Manuel Cruz acaba de publicar el ensayo El Gran Apagón. El eclipse de la razón en el mundo actual (2022) en el que razona –conviene recalcarlo,  razona- los motivos que le han llevado a la decepción de la política española. Y, por ende, me temo, a la decepción de la condición humana. Un excelente ensayo que da cuenta y razón de las sinrazones que nos rodean.    

Una sociedad ayuna de racionalidad   

Advierte nuestro autor que en la política nuestra de cada día –añadan la realidad nuestra de cada día: la cosa viene de largo y la onda es expansiva- se percibe el eclipse de la razón. Como si la Ilustración o la Razón –en definitiva, el Siglo de las Luces- se hubieran disipado. De ahí el gran apagón. 

Una sociedad ayuna de racionalidad  –el autor mapea con rigor el estado de la plaza pública- que es incapaz de interpretar y afrontar lo que nos está pasando y no está dispuesta a cambiar de ideas. El triunfo de la sinrazón, decíamos. O lo que es lo mismo, la falta de un discurso razonable que case con lo real y el desvanecimiento de la idea de futuro.      

El estado de la plaza pública  

Hoy, en la plaza pública –en nuestra plaza pública, señala nuestro autor-, cuesta abandonar la papilla ideológica que se ha puesto a nuestra disposición, se pretende abordar la máxima complejidad de lo real con un mínimo de complejidad discursiva, se persevera una y otra vez en las mismas respuestas, existe la mala costumbre de transformar la obstinación –y lo que dicen las encuestas- en ley, se renuncia al análisis razonado porque genera incertidumbre, se invierte tiempo en cuestiones irrelevantes, no se acepta que hay buenas y malas ideas, prima la emoción y el sentimentalismo, se sustituye lo que nos convence por lo que nos conmueve. ¿Tiempos de oscuridad? Quizá,  “hemos apagado la luz”.       

La incredulidad es la única creencia incuestionada   

Pese a todo –aunque, estemos “atrapados en la titánica tarea de pensar a tientas”-, no hay que renunciar a “aspirar” –el filósofo manifiesta un saludable sentido del límite- a la verdad. Por su parte, los políticos deberían corregir su apuesta por la crispación y la polarización que conlleva la desafección ciudadana respecto a sus representantes. Tarea harto difícil –dura, la crítica del autor- si tenemos en cuenta que los políticos suelen frecuentar la insustancialidad al tiempo que frivolizan y banalizan la política y la democracia. Así se pierde el “valor de la palabra”, desaparece el ágora, se continúa en el error, en el tópico, y se consigue que “la incredulidad sea la única creencia incuestionada”.    

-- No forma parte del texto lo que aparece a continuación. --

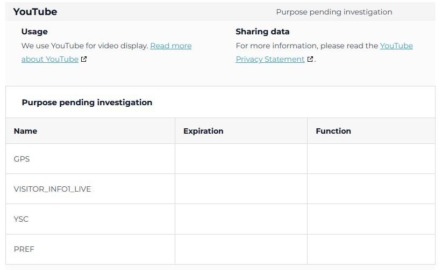Expand the bold Purpose pending investigation section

La victimización que no cesa 

El diamante falso –que se empaña, se raya, con el color arcoíris dentro de la piedra, cuyo brillo no pasa el papel- del gran apagón es la victimización que no cesa. Señala el autor que todos somos víctimas o casi-víctimas.  Incluso, los “monstruos”. Una victimización a la carta que genera la categoría de la “inocentización”, consolida la solidaridad grupal, relativiza los hechos e indica que el culpable siempre es el Otro. El eclipse de la razón hace que no se entienda –o no se quiera entender- que “nadie es de una pieza”. Ni siquiera los buenos o los malos.  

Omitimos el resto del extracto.